If The Rocks are wannabe Stooges then it's difficult to know who Modey Lemon wish to be. That's a good thing. This three piece from the glamorous world of Pittsburgh are full of surprises. They look like Nirvana, but sound like Motorhead with a healthy dash of Hawkwind running throughout. It's a powerful noise, with mighty, thundering power chords that are undermined by the constant whirling of Moog synthesizers and the like. At times, they wander effortlessly into the dangerously still waters of the Prog rock, but effortlessly bring it back to more chaotic territory. And they finish the set with a great bout of instrument wrecking. Lovely and it looked off the cuff as well. It's always the drums that go first, which is a pity, but fitting as The Kills don't need them anyway. Modey Lemon are Interesting and definitely worth keeping an eye on. Closest modern comparison would be Oceansize, if Oceansize had listened to The Ramones a bit more.

So then, The Kills and what a wonderful duo these are. You can instantly tell when someone is faking the rock 'n' roll lifestyle and The Kills are no fakes. It's written in their eyes, the lines on CC's face and the interesting wardrobe that belongs to Hotel. Tonight, it's black cowboy boots and yellow leapardskin leggings while CC sticks to the usual black jacket, fully zipped up, for the fashion watchers out there.
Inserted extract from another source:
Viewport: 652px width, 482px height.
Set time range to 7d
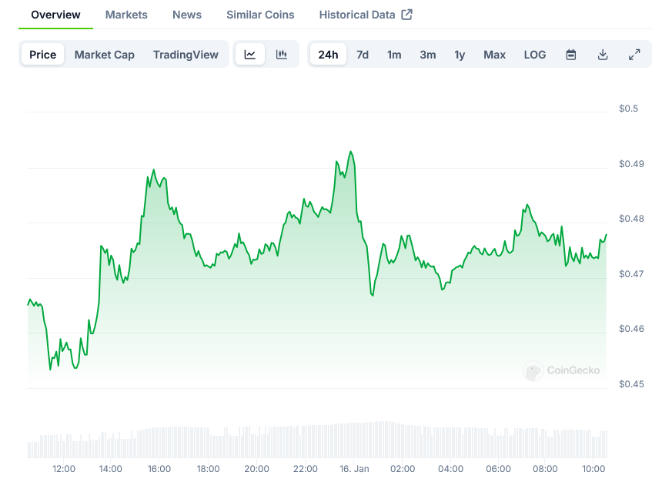363,55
Sound problems take the edge off the first couple of songs, but to their credit, and as an example of how much charisma they have, they manage to take things in their stride. It bothers them not in the slightest. By the time the guitar cranks up for a raucous rendition of Cat Claw everything is falling into place nicely. An empty stage, backlit with photographs filled with that grating, sliding guitar that seems to infect the air around it with a sickness. They even grace us with a few new songs, titles unknown, but they seem to be experimenting a bit more with krautrock influences, with the drum track used in a more jarring, spiky way that seems to lead the song a bit more, rather than sit underneath the guitar as it normally does.

Highlight, tonight, is an emotional and intense version of Monkey 23 which they perform inches apart and staring each other out. It's intensity spreads and creates an extremely powerful live and bare moment. It's quite exceptional. Other standouts include an excellent, fully charged steam through of Fuck The People which seems to be becoming a bit of an anthem. Just one encore, and away they go.

The Kills are one of the great hopes for music this year. If the new stuff is anything to go by, they might just be capable of coming up with this years' killer album. Something that'll blow your head off, and laugh while it does so. Their last effort is reviewed here, and your urged to check them out, if you've yet to do so.